Ce sont les autres qui pensent qu’avoir des parents sourds, c’est dramatique.
Pas moi. Pour moi, c’est pas grave, c’est normal, c’est ma vie. »

« Dans la langue de mes parents, il n'y a pas de métaphores, pas d'articles, pas de conjugaisons, peu d'adverbes, pas de proverbes, maximes, dictons. Pas de jeux de mots. Pas d'implicite. Pas de sous-entendus. Déjà qu'ils n'entendent pas, comment voulez-vous qu'ils sous-entendent ? »

« La langue des signes est la langue la plus crue que je connaisse. Les sourds s’expriment de façon simple, directe. Brutale. Beaucoup de signes sont beaux, poétiques, émouvants - comme les mots « amour », « symbole », « danse » -, mais dans le champ lexical de la sexualité, c'est une autre histoire. Le signe ne laisse place à aucune équivoque. Alors que les mots suggèrent, les gestes imposent.

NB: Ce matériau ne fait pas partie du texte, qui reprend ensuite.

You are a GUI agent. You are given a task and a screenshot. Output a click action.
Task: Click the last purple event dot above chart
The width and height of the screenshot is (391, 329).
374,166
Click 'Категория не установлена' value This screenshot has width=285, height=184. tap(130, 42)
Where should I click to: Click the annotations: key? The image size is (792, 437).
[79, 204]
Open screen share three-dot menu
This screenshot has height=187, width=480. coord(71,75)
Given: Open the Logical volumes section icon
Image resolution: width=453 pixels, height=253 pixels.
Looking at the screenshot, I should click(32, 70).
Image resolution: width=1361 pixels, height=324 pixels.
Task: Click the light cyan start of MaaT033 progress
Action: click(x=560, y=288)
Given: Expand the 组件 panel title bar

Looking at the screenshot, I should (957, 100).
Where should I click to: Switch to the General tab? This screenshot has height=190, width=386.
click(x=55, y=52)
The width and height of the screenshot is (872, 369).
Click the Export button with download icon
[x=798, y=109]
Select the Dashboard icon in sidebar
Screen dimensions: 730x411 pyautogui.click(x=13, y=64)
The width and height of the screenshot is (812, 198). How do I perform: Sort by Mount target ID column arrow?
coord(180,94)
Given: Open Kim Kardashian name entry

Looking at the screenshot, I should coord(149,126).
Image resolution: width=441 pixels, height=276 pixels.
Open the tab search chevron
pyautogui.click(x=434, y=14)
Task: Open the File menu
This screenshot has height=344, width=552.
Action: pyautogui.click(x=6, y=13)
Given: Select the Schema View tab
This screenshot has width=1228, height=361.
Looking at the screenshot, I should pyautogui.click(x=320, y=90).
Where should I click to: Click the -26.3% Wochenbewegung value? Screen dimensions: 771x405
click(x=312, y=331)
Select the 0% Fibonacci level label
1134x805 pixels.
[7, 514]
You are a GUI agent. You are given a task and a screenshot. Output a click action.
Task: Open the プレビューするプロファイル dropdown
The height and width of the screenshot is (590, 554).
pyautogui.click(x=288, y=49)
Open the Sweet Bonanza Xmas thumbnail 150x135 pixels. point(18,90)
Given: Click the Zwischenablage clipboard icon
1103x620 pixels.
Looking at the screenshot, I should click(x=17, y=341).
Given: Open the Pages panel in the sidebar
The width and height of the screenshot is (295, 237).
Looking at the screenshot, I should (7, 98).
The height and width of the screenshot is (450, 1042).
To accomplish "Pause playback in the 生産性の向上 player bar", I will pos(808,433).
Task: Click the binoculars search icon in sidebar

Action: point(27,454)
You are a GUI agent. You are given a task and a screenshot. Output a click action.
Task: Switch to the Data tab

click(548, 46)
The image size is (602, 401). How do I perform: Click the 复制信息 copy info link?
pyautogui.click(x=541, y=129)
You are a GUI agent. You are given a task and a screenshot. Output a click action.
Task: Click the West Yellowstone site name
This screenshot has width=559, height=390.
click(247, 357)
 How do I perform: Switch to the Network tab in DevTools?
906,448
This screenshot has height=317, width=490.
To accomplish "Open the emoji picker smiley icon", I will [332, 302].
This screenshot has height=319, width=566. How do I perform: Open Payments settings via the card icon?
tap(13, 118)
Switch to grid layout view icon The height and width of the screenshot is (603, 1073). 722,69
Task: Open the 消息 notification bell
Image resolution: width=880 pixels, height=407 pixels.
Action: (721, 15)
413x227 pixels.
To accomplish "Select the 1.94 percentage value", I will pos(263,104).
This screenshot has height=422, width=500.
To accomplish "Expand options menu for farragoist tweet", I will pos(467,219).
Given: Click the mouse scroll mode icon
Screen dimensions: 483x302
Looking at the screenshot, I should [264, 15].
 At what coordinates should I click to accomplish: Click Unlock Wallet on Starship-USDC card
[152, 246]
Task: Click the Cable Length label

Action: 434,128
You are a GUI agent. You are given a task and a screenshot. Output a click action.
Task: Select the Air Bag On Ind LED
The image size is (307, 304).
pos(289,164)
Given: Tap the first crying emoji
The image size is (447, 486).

Leur crudité heurte les entendants parce que ces gestes anodins pour les sourds sont les mêmes que nous faisons, nous, lorsque nous voulons être grossiers et nous cachons pour les faire. Question de culture. »

2 commentaires:

  1. je ne savais pas pour la famille bélier (j'ai adoré ce film !). Il faut absolument que je découvre le livre.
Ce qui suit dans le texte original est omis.